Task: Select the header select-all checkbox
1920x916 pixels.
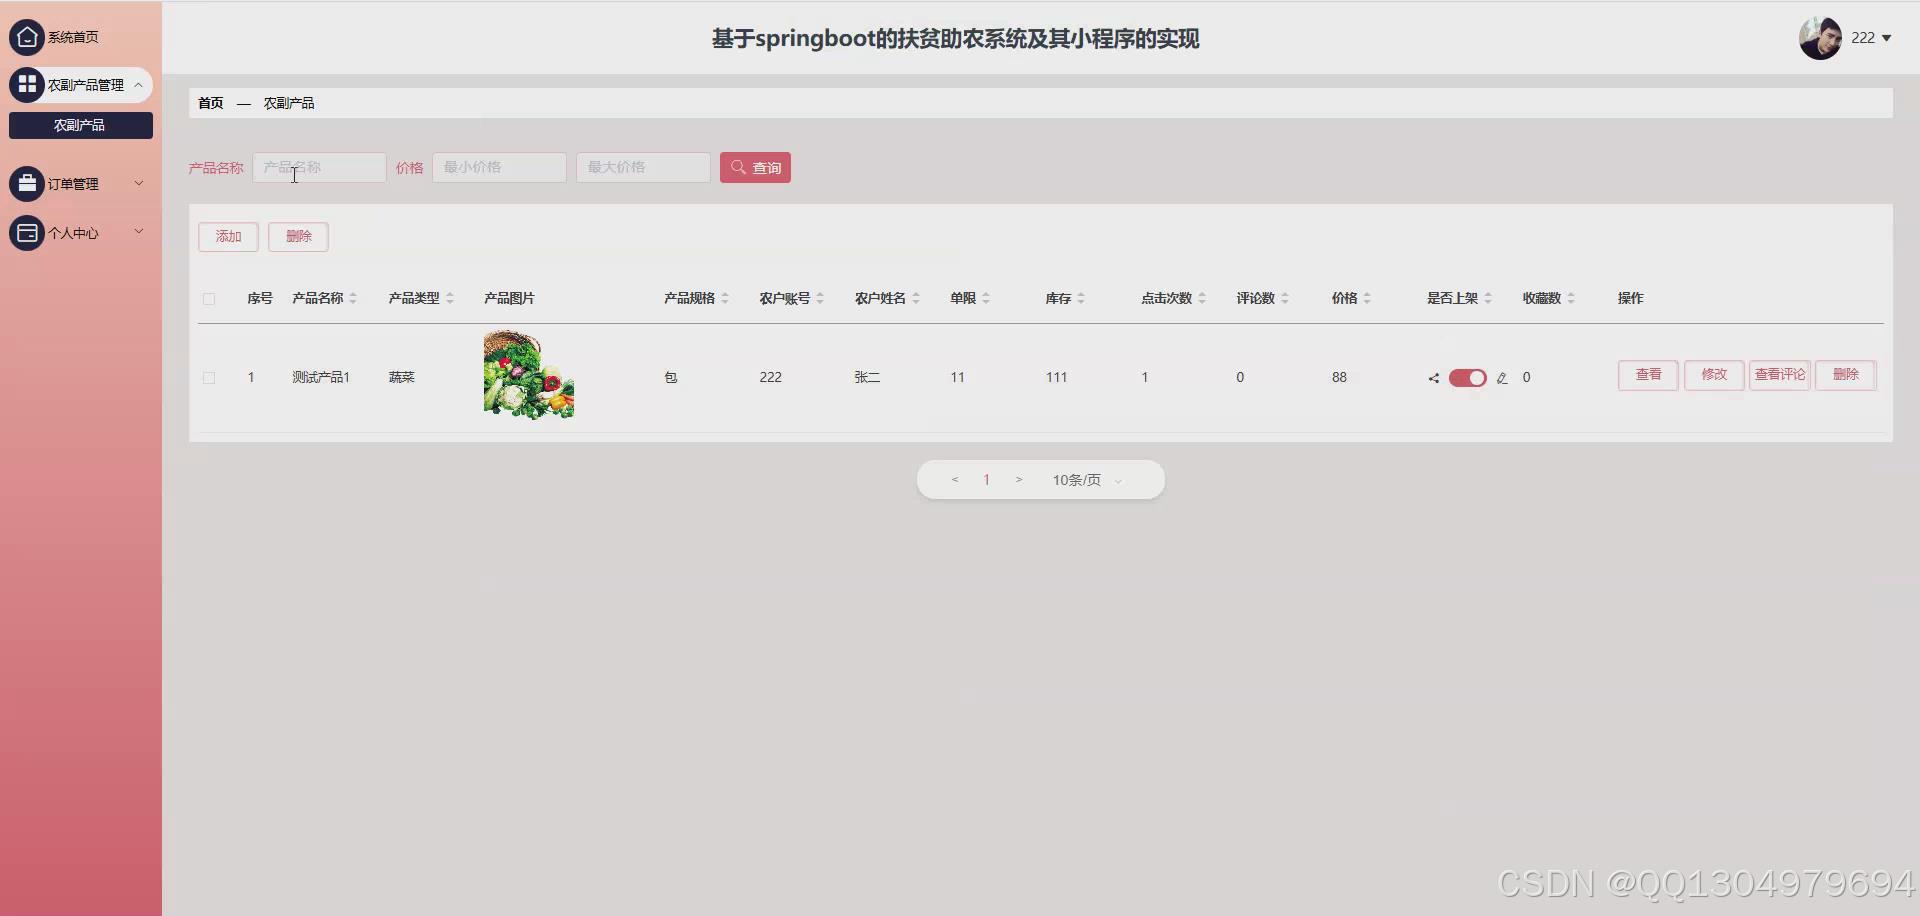Action: point(209,299)
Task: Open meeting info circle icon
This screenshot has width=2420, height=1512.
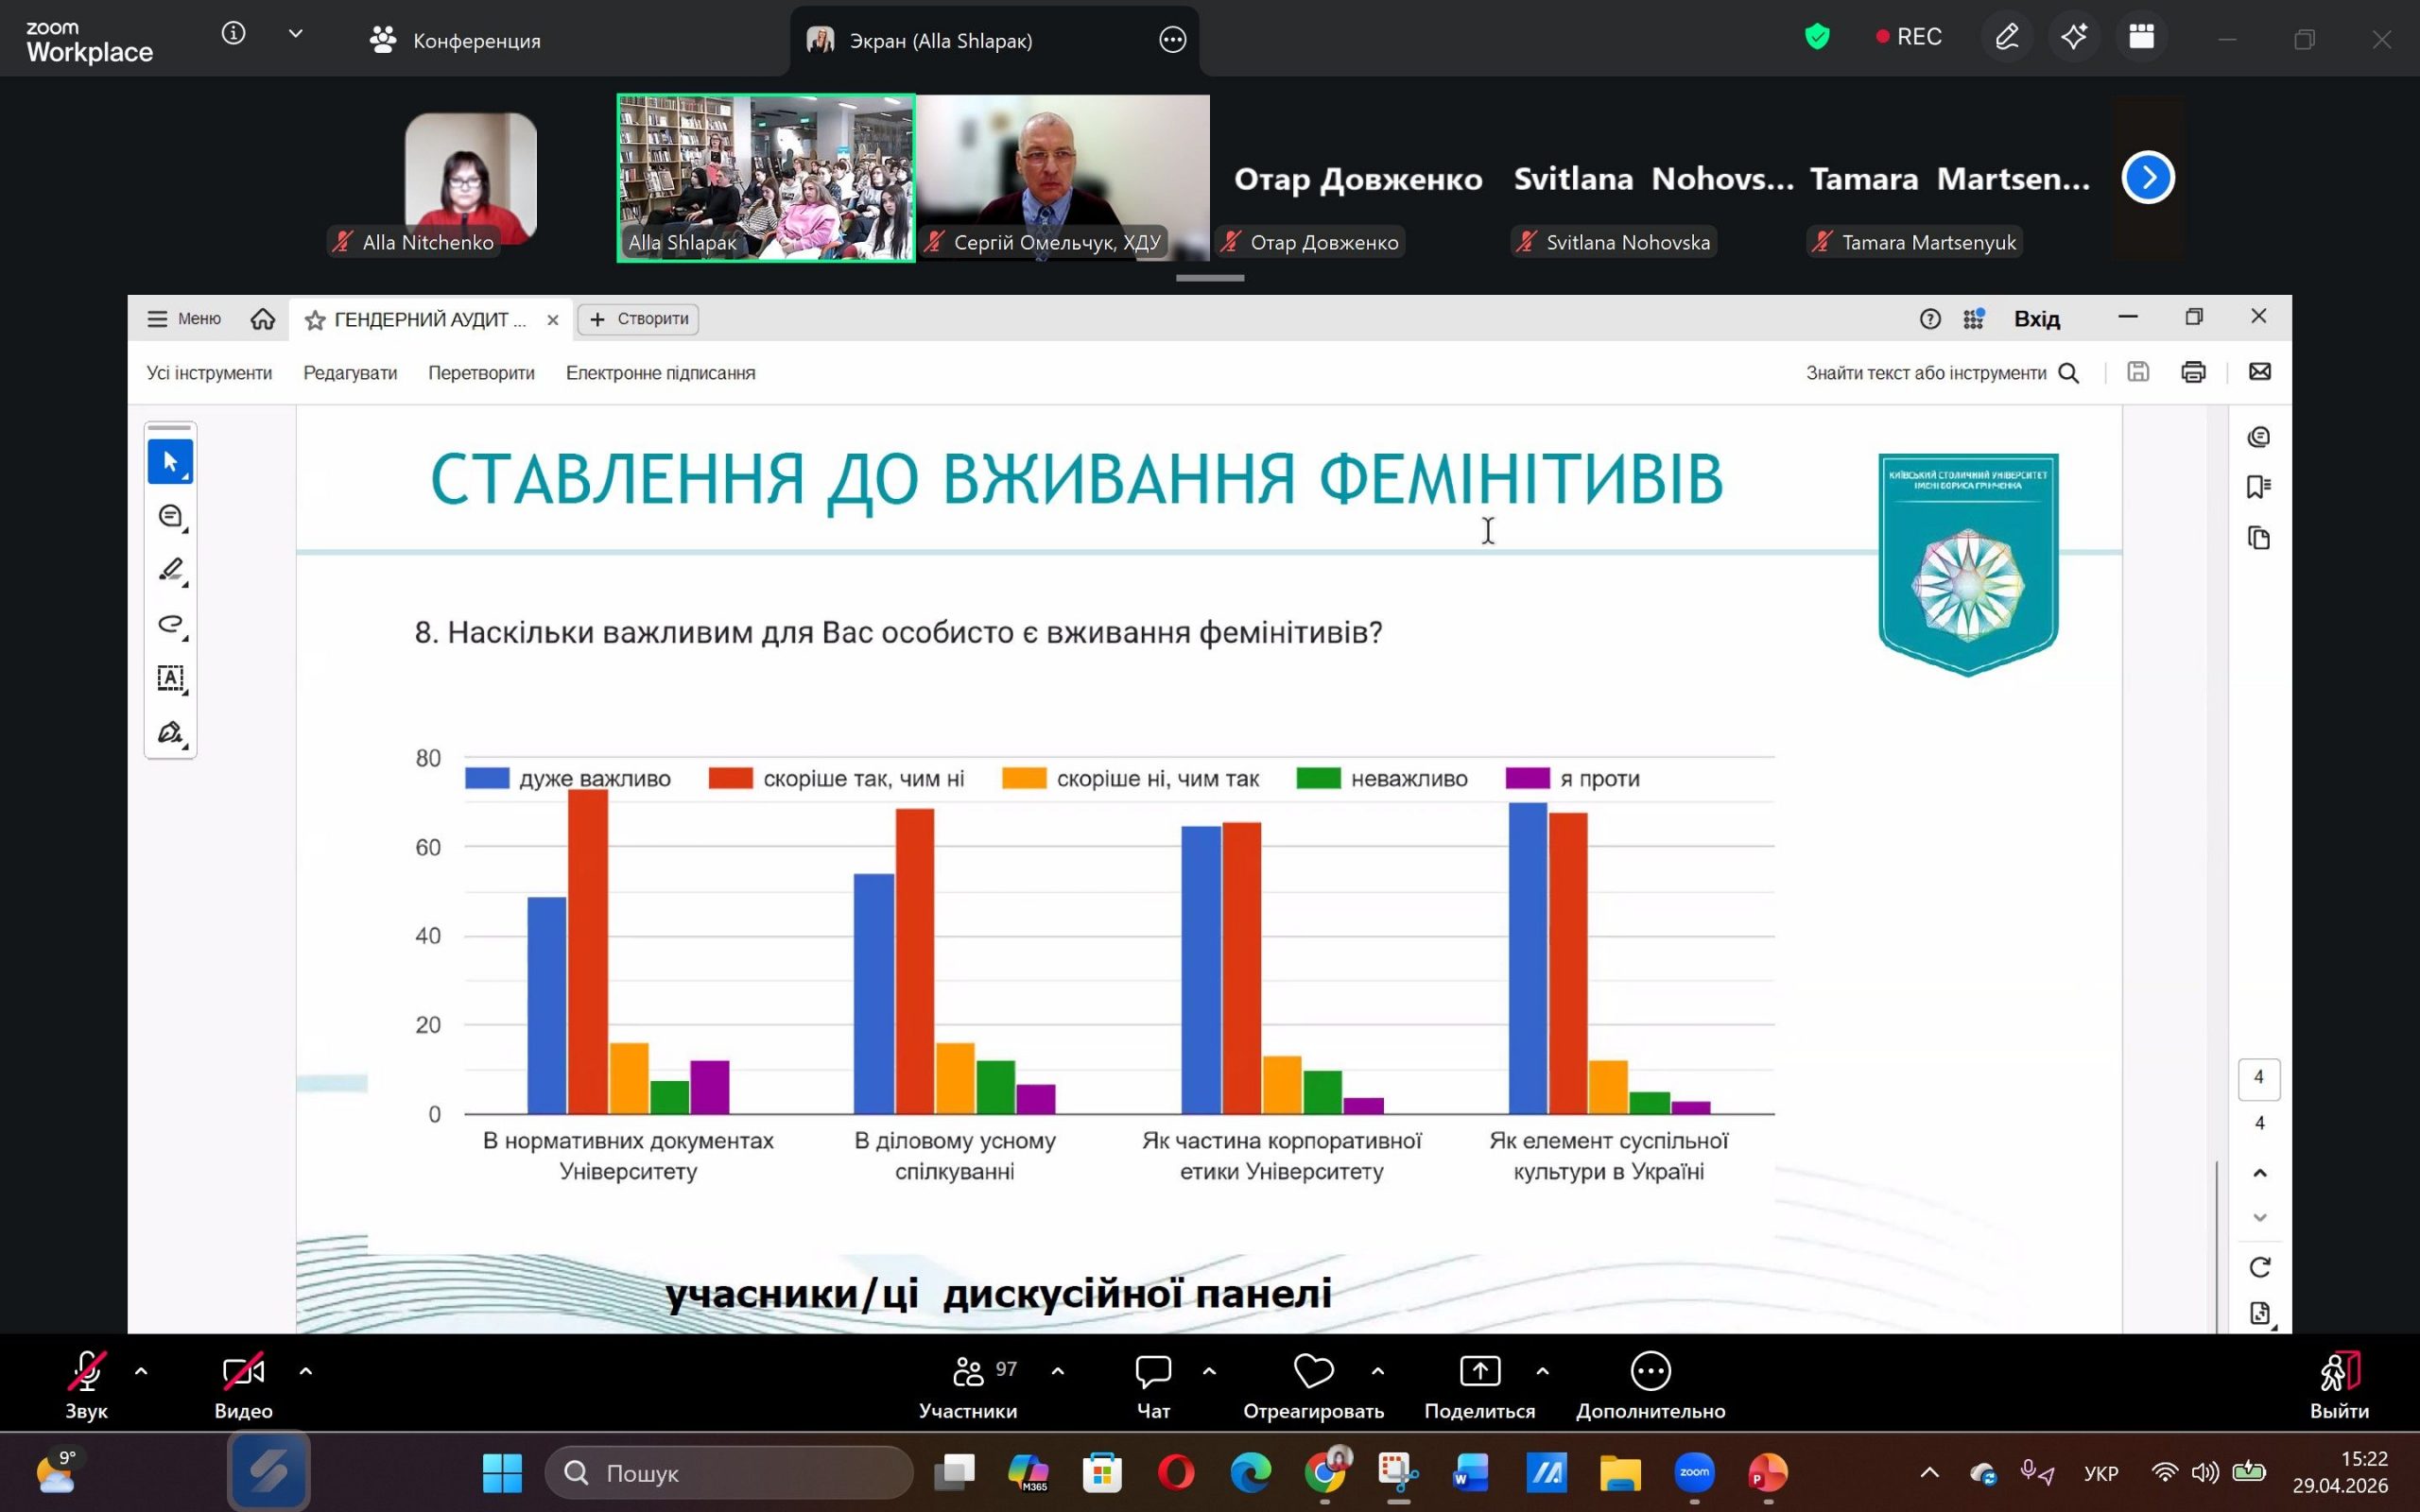Action: point(233,34)
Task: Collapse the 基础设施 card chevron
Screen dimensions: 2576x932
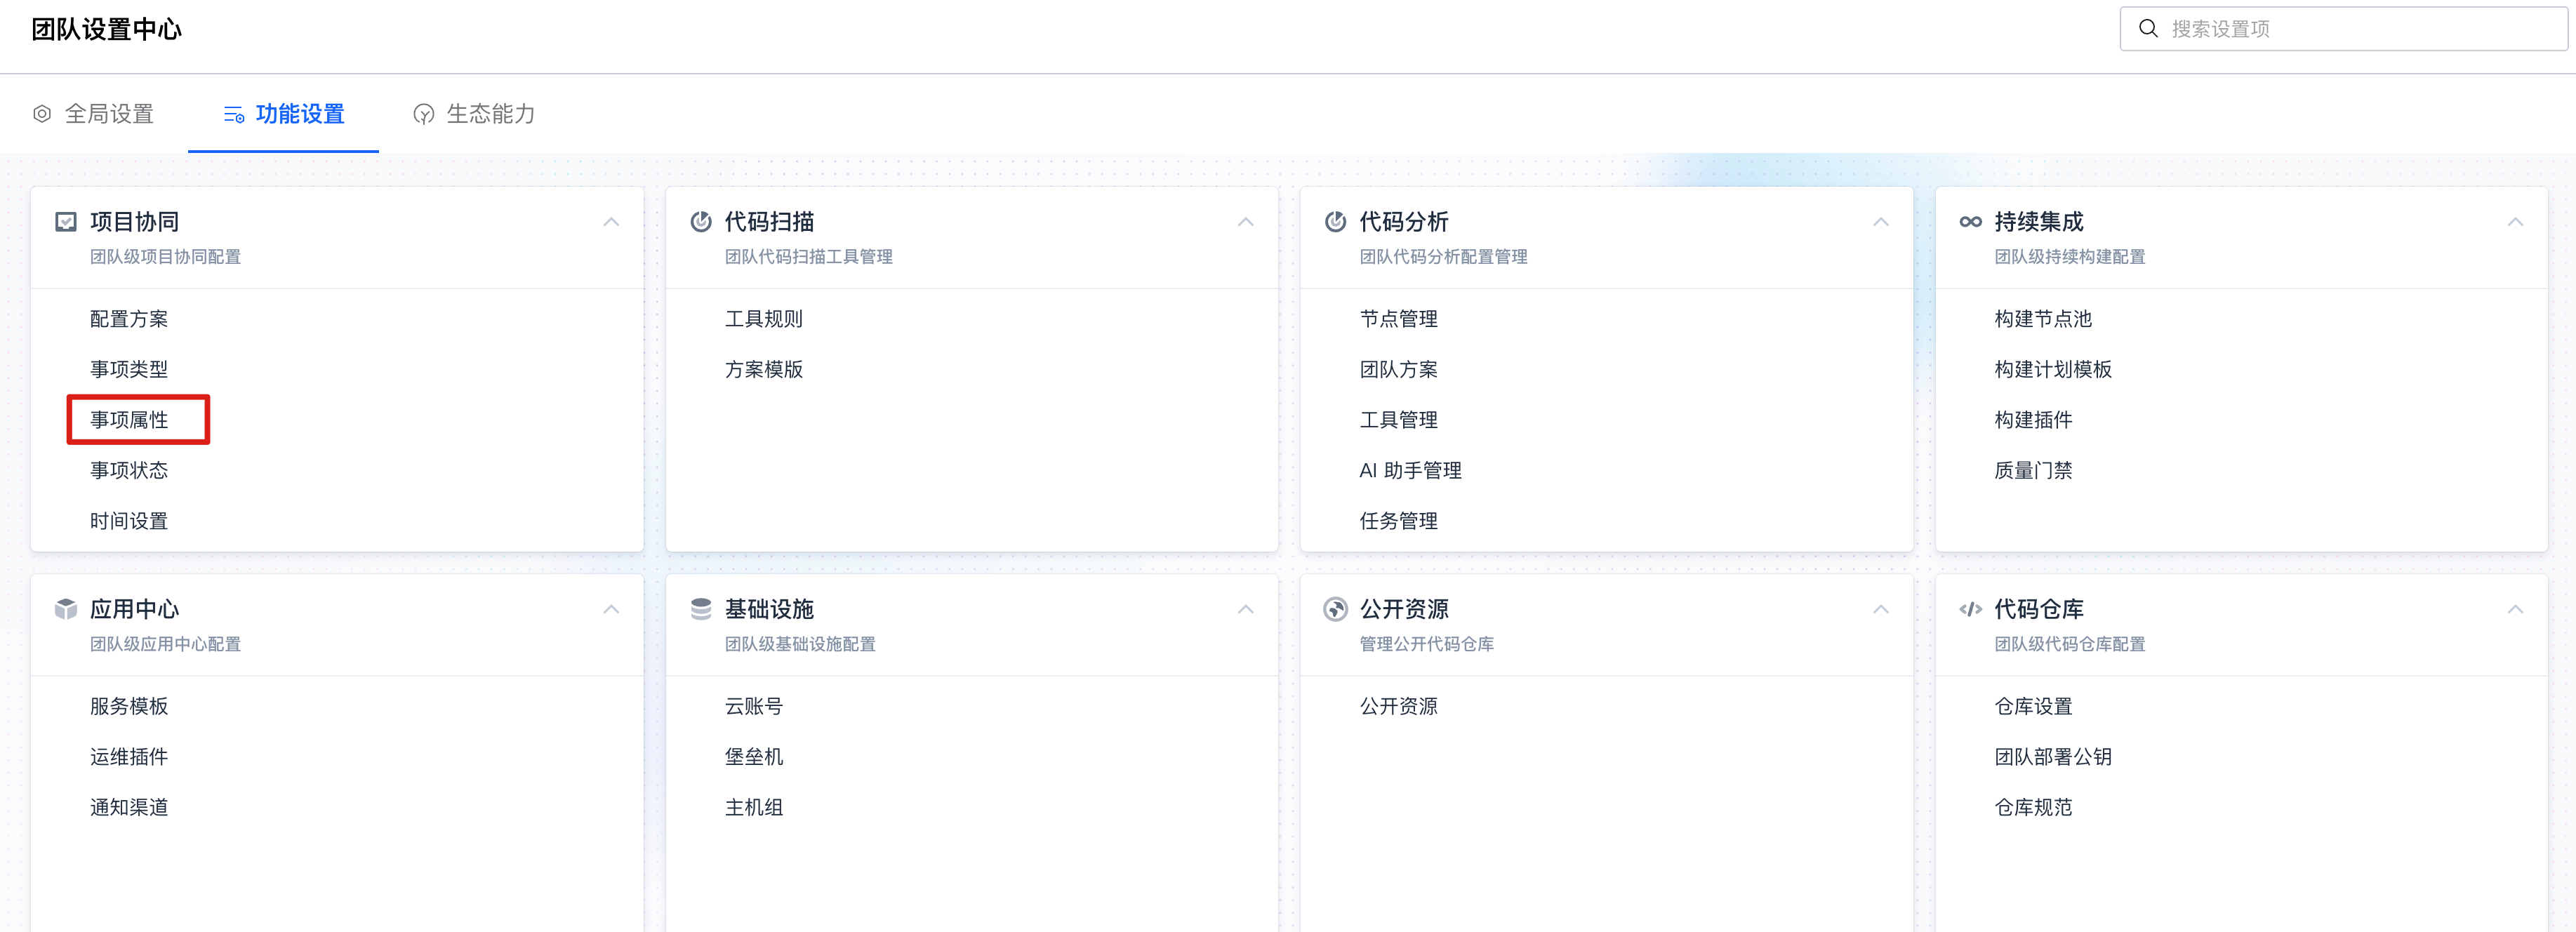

⁂

* **Problem requirements**: Drop every image, please, and write out the data above exactly as shown.

* **Reply**:
Task: Select the header select-all checkbox
1920x916 pixels.
Action: point(209,299)
Task: Open meeting info circle icon
This screenshot has width=2420, height=1512.
Action: point(233,34)
Task: Collapse the 基础设施 card chevron
Screen dimensions: 2576x932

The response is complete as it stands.